Reputation: 329
When rebuilding my project with Maven I sometimes get hundreds of
'unbound classpath variable M2_REPO/etc/..'
in my eclipse errors, most of the time when I rebuild again it goes away but on this occasion its cursed me enough to stick around.
When actually going through the file system, the jars it details that are not there are actually there. Eclipse is just not seeing them for some reason. My m2_repo is correctly referenced in my preferences->java->classpathvariables section and my environmental variables are likewise properly set.
Any ideas for me folks?
Upvotes: 18
Views: 42149
Reputation: 76
M2_REPO
should point to ~/.m2/repository
(in Eclpise Windows > Preferences > Java > Build Path > Classpath Variables > New...
)
maven command is:
mvn -Declipse.workspace="path-to-eclipse-workspace" eclipse:configure-workspace
(NOT eclipse:add-maven-repo
as sugested in the first answer)
Upvotes: 0
Reputation: 1
I have tried all the things above but none of them works for me. Here is the solution which works for me;
right click to project>>Build Path> Configure Build Path>Libraries
You are gonna see all jars that you see in problems (M2_REPO....)

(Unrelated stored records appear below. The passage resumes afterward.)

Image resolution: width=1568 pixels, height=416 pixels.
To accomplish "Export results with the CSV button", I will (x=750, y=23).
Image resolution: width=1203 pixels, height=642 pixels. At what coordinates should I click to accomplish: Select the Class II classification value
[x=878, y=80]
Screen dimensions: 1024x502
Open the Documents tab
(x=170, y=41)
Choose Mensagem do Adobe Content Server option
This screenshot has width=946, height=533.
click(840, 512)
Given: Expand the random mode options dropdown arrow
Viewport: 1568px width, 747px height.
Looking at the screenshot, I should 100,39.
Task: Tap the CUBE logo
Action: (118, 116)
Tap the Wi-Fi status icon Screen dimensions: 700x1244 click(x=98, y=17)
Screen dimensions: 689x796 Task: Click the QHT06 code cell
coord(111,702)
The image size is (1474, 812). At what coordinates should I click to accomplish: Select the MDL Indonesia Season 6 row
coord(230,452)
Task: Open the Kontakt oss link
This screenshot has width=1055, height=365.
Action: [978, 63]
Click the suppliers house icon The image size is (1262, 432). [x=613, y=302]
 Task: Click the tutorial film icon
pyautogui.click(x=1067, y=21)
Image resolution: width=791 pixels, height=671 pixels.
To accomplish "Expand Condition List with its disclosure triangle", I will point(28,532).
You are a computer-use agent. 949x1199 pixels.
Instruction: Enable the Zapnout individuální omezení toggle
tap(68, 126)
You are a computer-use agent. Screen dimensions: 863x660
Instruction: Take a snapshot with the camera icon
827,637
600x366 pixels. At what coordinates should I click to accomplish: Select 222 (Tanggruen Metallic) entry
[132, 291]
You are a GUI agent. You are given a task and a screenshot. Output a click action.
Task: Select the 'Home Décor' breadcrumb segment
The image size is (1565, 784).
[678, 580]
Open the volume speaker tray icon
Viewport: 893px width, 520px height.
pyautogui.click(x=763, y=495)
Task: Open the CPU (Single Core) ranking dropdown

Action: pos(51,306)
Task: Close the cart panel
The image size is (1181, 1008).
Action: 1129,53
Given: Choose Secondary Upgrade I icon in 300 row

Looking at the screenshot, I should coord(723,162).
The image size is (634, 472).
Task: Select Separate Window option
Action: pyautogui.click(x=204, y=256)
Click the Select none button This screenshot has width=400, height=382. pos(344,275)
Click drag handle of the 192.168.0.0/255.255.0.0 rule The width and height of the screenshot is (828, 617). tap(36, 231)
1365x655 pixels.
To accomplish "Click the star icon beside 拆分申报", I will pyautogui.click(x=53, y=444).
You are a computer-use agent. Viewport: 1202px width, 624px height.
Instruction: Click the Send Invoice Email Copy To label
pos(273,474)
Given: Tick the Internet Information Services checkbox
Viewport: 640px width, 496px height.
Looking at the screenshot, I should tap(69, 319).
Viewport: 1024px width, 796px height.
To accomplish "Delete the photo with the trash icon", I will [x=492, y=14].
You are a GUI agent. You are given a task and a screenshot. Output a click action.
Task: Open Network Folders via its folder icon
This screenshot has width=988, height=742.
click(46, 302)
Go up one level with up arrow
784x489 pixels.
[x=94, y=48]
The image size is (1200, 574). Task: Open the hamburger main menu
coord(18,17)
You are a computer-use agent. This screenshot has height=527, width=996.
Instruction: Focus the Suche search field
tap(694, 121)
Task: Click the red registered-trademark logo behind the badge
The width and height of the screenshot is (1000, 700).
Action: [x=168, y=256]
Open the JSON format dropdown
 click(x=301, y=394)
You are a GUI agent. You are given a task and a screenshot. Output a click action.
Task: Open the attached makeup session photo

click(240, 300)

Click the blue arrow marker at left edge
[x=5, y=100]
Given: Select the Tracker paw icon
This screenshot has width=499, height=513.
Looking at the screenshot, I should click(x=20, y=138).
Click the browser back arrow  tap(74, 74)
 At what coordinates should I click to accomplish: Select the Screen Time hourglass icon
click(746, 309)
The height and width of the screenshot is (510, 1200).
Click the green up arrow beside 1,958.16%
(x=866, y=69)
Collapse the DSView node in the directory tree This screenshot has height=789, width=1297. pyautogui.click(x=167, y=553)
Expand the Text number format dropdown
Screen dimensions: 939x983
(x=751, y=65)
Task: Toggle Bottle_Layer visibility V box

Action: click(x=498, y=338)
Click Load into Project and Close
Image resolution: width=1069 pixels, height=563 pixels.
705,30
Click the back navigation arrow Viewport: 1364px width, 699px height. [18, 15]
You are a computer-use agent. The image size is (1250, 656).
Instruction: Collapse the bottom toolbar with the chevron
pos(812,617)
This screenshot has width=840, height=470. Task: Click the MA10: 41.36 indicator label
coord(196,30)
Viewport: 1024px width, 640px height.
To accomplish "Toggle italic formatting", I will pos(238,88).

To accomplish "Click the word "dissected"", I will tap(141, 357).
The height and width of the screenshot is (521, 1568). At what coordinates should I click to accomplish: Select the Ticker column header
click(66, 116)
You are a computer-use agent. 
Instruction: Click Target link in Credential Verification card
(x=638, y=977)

>>>Select these jars>>> Remove>>Apply and Close
exclamation mark disappears and all errors gone
Note: before that I also did mvn clean install, update project when did not help I tried this
Hope helps for you...
Upvotes: 0
Reputation: 981
I tried setting the M2_REPO variable several times, but finally the only thing helped was starting Eclipse with -clean parameter.
Upvotes: 0
Reputation: 23737
Update Project
worked for me :Select the project folder that is giving the error.
Alt + F5
shortcut OR right-click >> Maven >> Update Project
.
Click OK
and let it update.
The errors should disappear after that.
Good Luck
Upvotes: 1
Reputation: 603
Mars.2 was having this problem for me. Tried all these suggestions, then deleted the ~/.m2/repository/.metadata folder, restarted eclipse, and M2_REPO was there.
Got there by looking at Maven - User Settings, but there's no settings.xml, but there was a .metadata folder, which if you drill down there's a jdt file with the eclipse .m2 repository location. Figured it wasn't doing any good, so I deleted it. After restarting eclipse and M2_REPO is configured, the ~/.m2/repository/.metadata folder is still deleted. Must have conflicted with something else in the workspace. Don't know how it got there in the first place.
Upvotes: 0
Reputation: 936
Well, I tried the steps in @Jordi's answer. But those didn't make any difference. And I tried some ritualistic things in eclipse such as:
with no success.
Then strange thing happened when I changed the Java complience level to 1.8 and revert it back to 1.6. It worked! All unbound classpath variable errors are gone now.
Upvotes: 10
Reputation: 26961
If you already did several times STEP 1, go to STEP 2
STEP 1
Try deleting and redefining env vars:
C:/Users/user/.m2/repository
Beside from inside of Eclipse, you can also add the M2_REPO variable from command line using this Maven command:
mvn -Declipse.workspace=<path-to-eclipse-workspace> eclipse:add-maven-repo
STEP 2
If your build path is correctly defined, check Maven settings.xml:
Window --> Preferences --> Maven ---> User Settings
If not, set it there and change localRepository path in settings tag inside settings.xml. Normally you will find settings.xml in .m2 folder under the user folder (for eg. C:\Documents and Settings\userName.m2).
Upvotes: 43
Reputation: 103
I have seen this issue before more than once and I don't use the maven plugin so I dont have windows -> Preferences->Maven.
To resolve this 'unbound classpath variable M2_REPO/etc/..
' though you have M2_REPO variable setup issue -> Rename M2_REPO variable to something else (M2_REPO2 for eg) and then correct it back to M2_REPO and this issue goes away.